→ What to produce:
Rewrite these rows as a numbered list, leaving out any blank lines.

→ Lines of data:
_____
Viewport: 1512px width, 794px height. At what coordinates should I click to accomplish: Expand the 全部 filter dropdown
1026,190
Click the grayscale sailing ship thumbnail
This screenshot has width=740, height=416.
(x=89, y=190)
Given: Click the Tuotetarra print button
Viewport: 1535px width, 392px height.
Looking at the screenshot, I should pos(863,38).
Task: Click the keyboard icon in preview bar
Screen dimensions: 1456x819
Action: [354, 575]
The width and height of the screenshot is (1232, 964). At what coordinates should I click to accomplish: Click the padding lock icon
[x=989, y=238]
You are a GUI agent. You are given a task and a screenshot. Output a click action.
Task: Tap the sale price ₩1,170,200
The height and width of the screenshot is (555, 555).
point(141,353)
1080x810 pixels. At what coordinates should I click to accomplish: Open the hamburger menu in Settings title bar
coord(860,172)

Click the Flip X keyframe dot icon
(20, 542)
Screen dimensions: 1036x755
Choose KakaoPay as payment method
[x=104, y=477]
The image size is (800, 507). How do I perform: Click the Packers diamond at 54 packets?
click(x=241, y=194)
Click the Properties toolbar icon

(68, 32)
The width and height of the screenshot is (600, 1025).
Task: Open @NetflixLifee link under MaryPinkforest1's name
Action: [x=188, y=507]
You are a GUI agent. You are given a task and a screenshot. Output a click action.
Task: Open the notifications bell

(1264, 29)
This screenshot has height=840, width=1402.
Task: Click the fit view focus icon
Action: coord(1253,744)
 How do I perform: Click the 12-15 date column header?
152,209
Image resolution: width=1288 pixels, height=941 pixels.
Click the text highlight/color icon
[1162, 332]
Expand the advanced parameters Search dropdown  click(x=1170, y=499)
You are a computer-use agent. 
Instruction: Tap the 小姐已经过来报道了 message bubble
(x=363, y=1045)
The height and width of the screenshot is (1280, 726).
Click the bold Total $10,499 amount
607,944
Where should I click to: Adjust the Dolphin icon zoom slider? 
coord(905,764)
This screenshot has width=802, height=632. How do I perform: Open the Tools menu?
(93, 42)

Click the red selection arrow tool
_____
→ Task response:
1. Viewport: 1512px width, 794px height. At what coordinates should I click to accomplish: Expand the 全部 filter dropdown
2. 1026,190
3. Click the grayscale sailing ship thumbnail
4. This screenshot has width=740, height=416.
5. (x=89, y=190)
6. Given: Click the Tuotetarra print button
7. Viewport: 1535px width, 392px height.
8. Looking at the screenshot, I should pos(863,38).
9. Task: Click the keyboard icon in preview bar
10. Screen dimensions: 1456x819
11. Action: [354, 575]
12. The width and height of the screenshot is (1232, 964). At what coordinates should I click to accomplish: Click the padding lock icon
13. [x=989, y=238]
14. You are a GUI agent. You are given a task and a screenshot. Output a click action.
15. Task: Tap the sale price ₩1,170,200
16. The height and width of the screenshot is (555, 555).
17. point(141,353)
18. 1080x810 pixels. At what coordinates should I click to accomplish: Open the hamburger menu in Settings title bar
19. coord(860,172)
20. Click the Flip X keyframe dot icon
21. (20, 542)
22. Screen dimensions: 1036x755
23. Choose KakaoPay as payment method
24. [x=104, y=477]
25. The image size is (800, 507). How do I perform: Click the Packers diamond at 54 packets?
26. click(x=241, y=194)
27. Click the Properties toolbar icon
28. (68, 32)
29. The width and height of the screenshot is (600, 1025).
30. Task: Open @NetflixLifee link under MaryPinkforest1's name
31. Action: [x=188, y=507]
32. You are a GUI agent. You are given a task and a screenshot. Output a click action.
33. Task: Open the notifications bell
34. (1264, 29)
35. This screenshot has height=840, width=1402.
36. Task: Click the fit view focus icon
37. Action: coord(1253,744)
38.  How do I perform: Click the 12-15 date column header?
39. 152,209
40. Image resolution: width=1288 pixels, height=941 pixels.
41. Click the text highlight/color icon
42. [1162, 332]
43. Expand the advanced parameters Search dropdown  click(x=1170, y=499)
44. You are a computer-use agent. 
45. Instruction: Tap the 小姐已经过来报道了 message bubble
46. (x=363, y=1045)
47. The height and width of the screenshot is (1280, 726).
48. Click the bold Total $10,499 amount
49. 607,944
50. Where should I click to: Adjust the Dolphin icon zoom slider? 
51. coord(905,764)
52. This screenshot has width=802, height=632. How do I perform: Open the Tools menu?
53. (93, 42)
54. Click the red selection arrow tool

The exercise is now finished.